The first nurse I saw was set on putting me on the diabetes meal plan. I knew this was a bad idea. I had learned years ago, on my first plane ride, never to opt for the diabetes-specialty meal over a “regular” person’s meal, because while everyone else was eating hearty sandwiches and Kit Kat bars, I was stuck grazing on carrots. That day, I swore never again. But this nurse, she was relentless, and was not taking my no for an answer. You’re a diabetic, you belong on the diabetes meal plan. And while I could have continued fighting, I figured I had bigger things to focus on (I was having a baby after all!) and so, I let it slide.

BIG MISTAKE!

In total, I had five meals plus snacks delivered. The first meal, dinner, I didn’t open as I was in the throes of labour when it arrived, but by the pitiful look on Big Ring’s face, I knew it wasn’t pretty. The next morning, when breakfast arrived, my belly was growling up a storm, I was ravenous and was ready to sink my teeth into a hearty carb and protein rich meal. But when I opened the container and was presented with two slices of the thinnest pieces of brown toast I’d ever seen and two cups of 2% milk, plus a slab of butter, holy crap, I was flabbergasted.


Are you freaking kidding me, this is what I get after that marathon?

Let’s take a moment here to dissect that sorry state of a meal: First of all, unless it’s chocolate milk, or milk that’s been saturated in Cinnamon Toast Crunch cereal, I won’t touch it. I hate milk, always have, so that was not an option. The toast, it was thin, cold, completely unappealing. There was no protein (again, the milk doesn’t count), no cheese, no peanut butter, no egg, no yogurt.

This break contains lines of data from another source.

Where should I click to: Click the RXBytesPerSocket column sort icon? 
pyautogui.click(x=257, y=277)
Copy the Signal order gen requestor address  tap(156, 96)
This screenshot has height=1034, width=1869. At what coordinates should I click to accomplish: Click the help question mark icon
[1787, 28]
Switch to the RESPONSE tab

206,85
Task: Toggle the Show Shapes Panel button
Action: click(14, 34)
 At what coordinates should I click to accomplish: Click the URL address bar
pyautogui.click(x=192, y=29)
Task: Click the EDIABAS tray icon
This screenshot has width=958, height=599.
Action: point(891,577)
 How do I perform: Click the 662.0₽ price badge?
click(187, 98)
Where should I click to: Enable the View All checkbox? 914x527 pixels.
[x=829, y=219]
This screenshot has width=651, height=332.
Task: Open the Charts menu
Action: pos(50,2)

So what’s that? One food group!!!

And when I looked at the menu to see if the carb counts for the toast had been supplied, all that was listed was my name, the type of diabetes I had (which, by the way, they got wrong!) and the total calorie count of the meal – no breakdown of carbs whatsoever. Hmm… when diabetics rely on carb counting, that’s not exactly the best breakdown. Sure, I could have guesstimated, but I like perfection, and by golly, a hospital should like it too.

Rather than guess the carbs on these pitiful meals, and feel starved and miserable for my entire stay, I opted to send Big Ring out for more filling feasts, and while they weren’t my preferred breakfast/lunch/dinner, and while they also forced me to guess the carb/insulin ratios, which had my blood sugars soaring and plummeting all day and all night, at least I wasn’t feeling food deprived.


Maybe hospitals should take a cue from running and cycling races!

Lesson learned: If you want to stay healthy, stay out of hospitals!

3 thoughts on “Hospitals, the sewers of health”

  1. I get it… we know they want to help us, but sometimes, what’s happening just doesn’t make sense. It is a marathon, as you described. So maybe they should just have a spread like that in the recovery room after.

  2. Giving straight up toast to someone with diabetes, gestational or not (obviously not in your case!) just doesn’t make any sense. Obviously the people who meal plan for people with diabetes in a hospital don’t know what they’re doing. Protein, protein, protein… and some carbs (maybe some fruit?). Ugh, sorry you had to deal with that!

  3. That sounds kind of par for the course in a hospital — I’ve been there and gotten that (well, not the baby part, but the rest rings true!)

    Not just in hospitals – but anywhere – insist on the “regular” meal. I learned this when I was 15 and my parents requested the “diabetic meal” on an airplane (20-some years ago, back when airlines included meals). I was served a gigantic fruit-salad big enough to serve four, and that’s it. “No sugar added” must have been their only criteria. Fortunately, my cousin was willing to trade and give me whatever it was they gave him.